徹底的にキャラクター作りをしている気配は随所に感じられます。例えば、冷凍焼きおにぎりを電子レンジに入れるシーン。電子レンジの扉を開けると、そこに置き忘れた大切なネーム原稿が発見される。このシーン、大きな見所の一つです。クビになっていた鈴愛はそれで救われ漫画家への道を一歩踏み出すのですから。おにぎりの載った皿を持つ秋風の表情、指先の形、そして間合いの取り方。細部の細部まで詰め切っている。このシーンの意味が際立つための演技的計算でしょう。
しかも、秋風の面白いのはどこか純でカワイらしくて、けなげなところ。5年前に手術したガンが再発したかもしれない、と泣く姿は実にいじらしい。秋風羽織という役柄に56歳の豊川さんの魅力が、はちきれんばかりに詰まっているのです。
豊川悦司さんといえば、かつては大人の色香漂う二枚目役で鳴らした人。
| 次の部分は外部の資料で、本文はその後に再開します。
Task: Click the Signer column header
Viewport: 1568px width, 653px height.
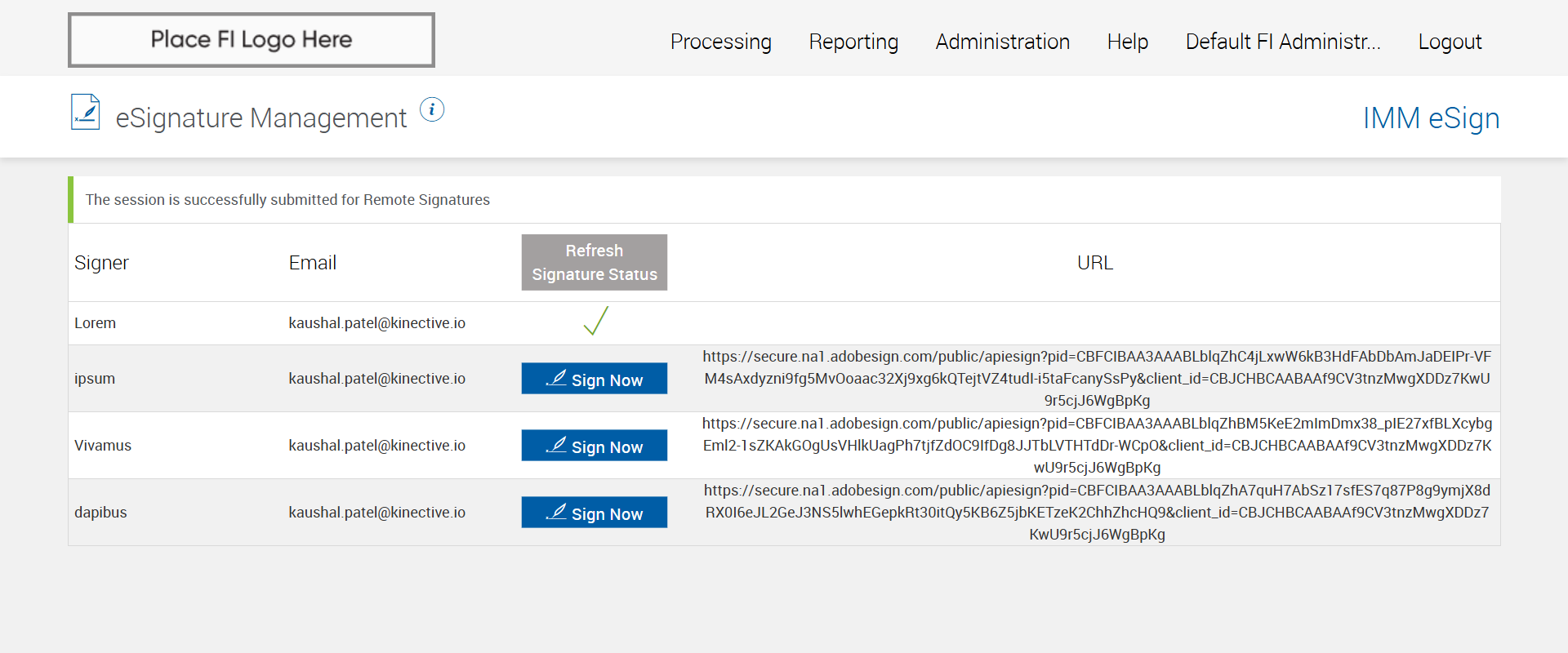Action: [x=101, y=263]
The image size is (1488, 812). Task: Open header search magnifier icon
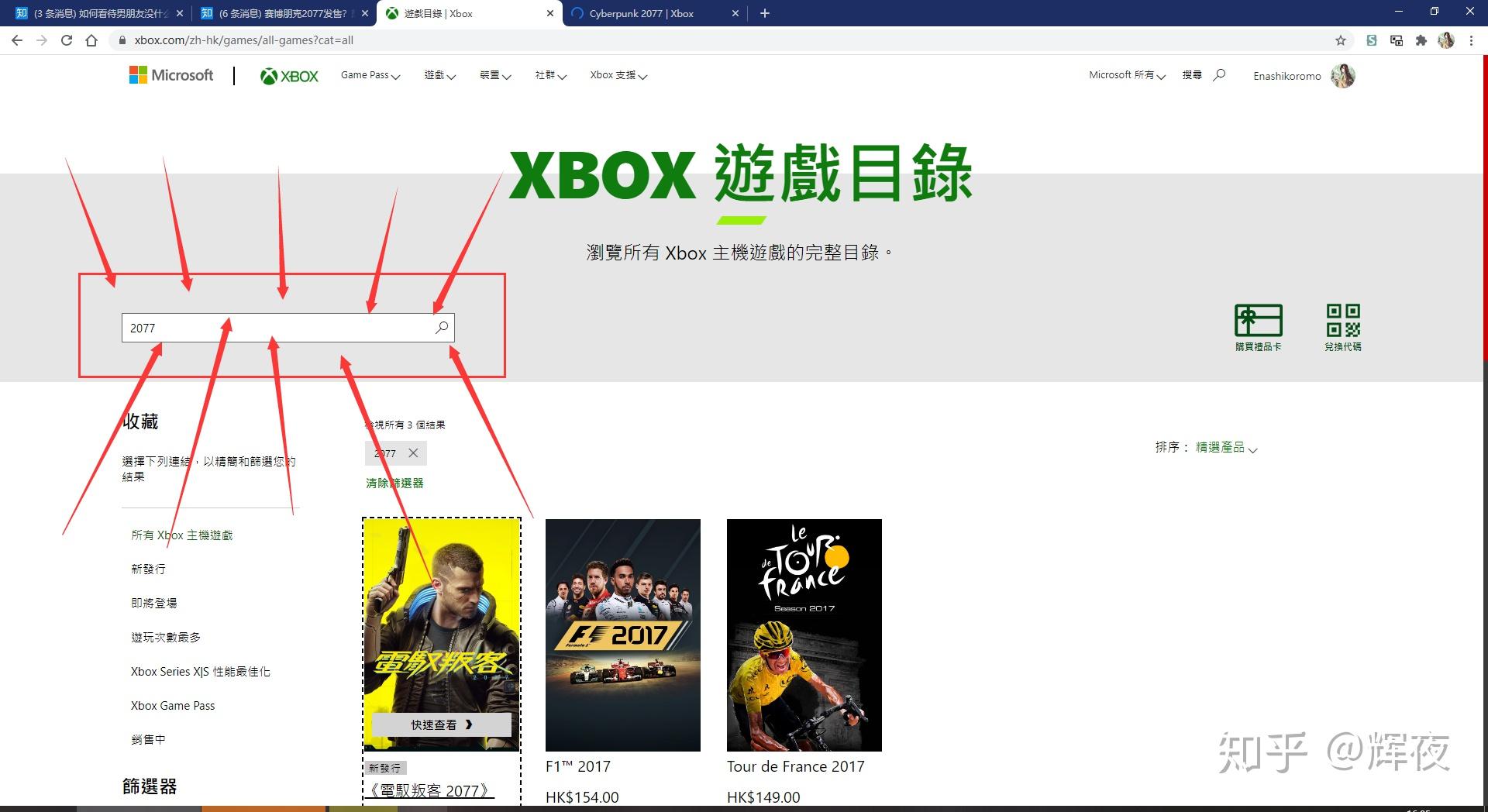(x=1219, y=75)
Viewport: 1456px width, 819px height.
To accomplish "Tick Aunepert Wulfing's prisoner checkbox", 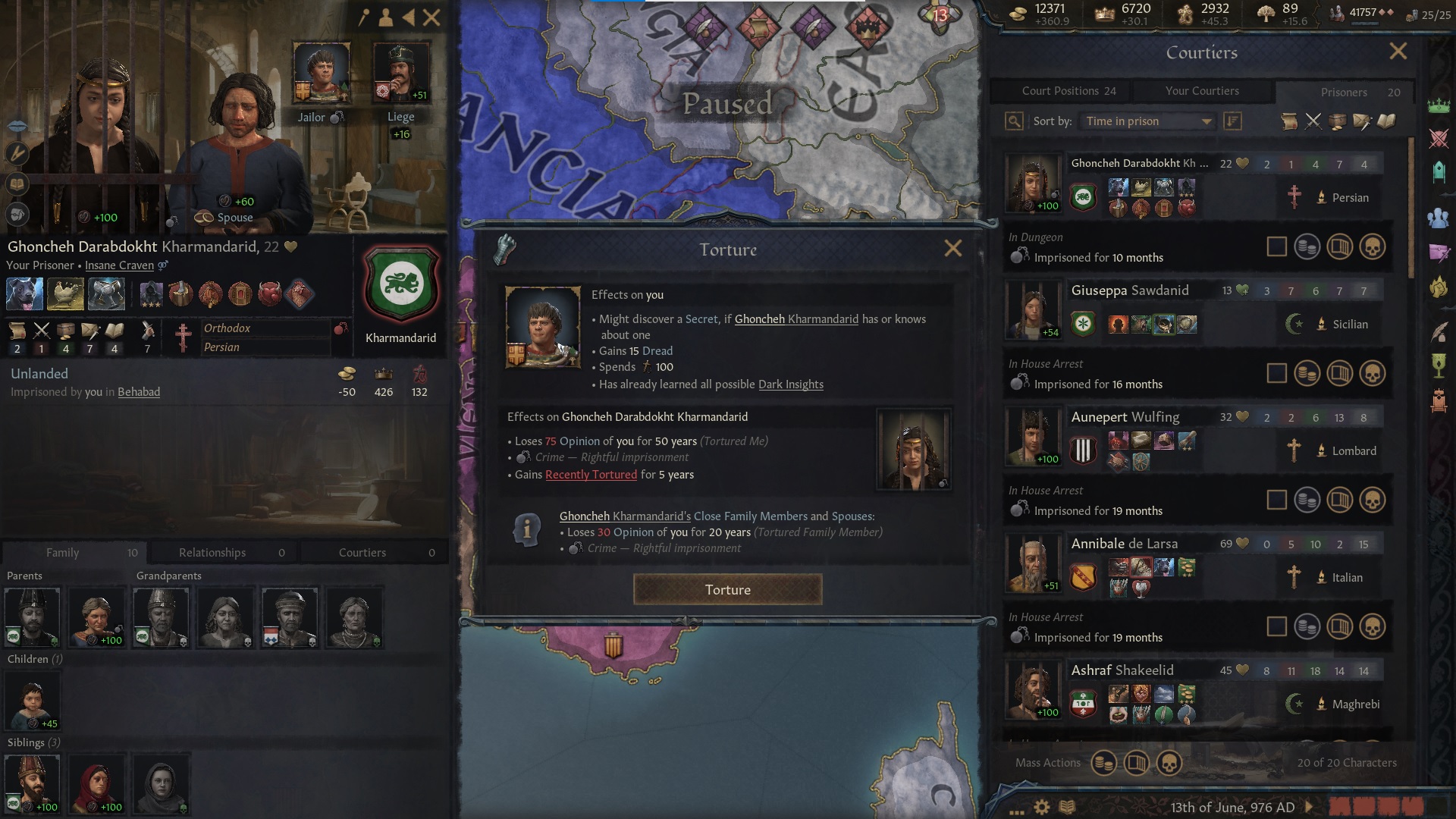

90年代には常盤貴子と共演した『愛していると言ってくれ』で耳が不自由な青年画家のピュアな恋愛模様を描き出して大ブレイク。誰もが知っている有名役者の割に、簡単にはバラエティなどに出ず、テレビでのトークも少なく等身大の姿や実生活についても神秘的なベールに包まれている。ということはつまり、「演技ですべてを判断してください」というメッセージでしょう。
年をとっておっさんになれば、その年齢だからこそできる魅力的な演技を見せつける。立ち止まらず、年を経るごとに変化していく。そんな輝かしきおっさん役者のけなげさ、カワイらしさにラブを感じます。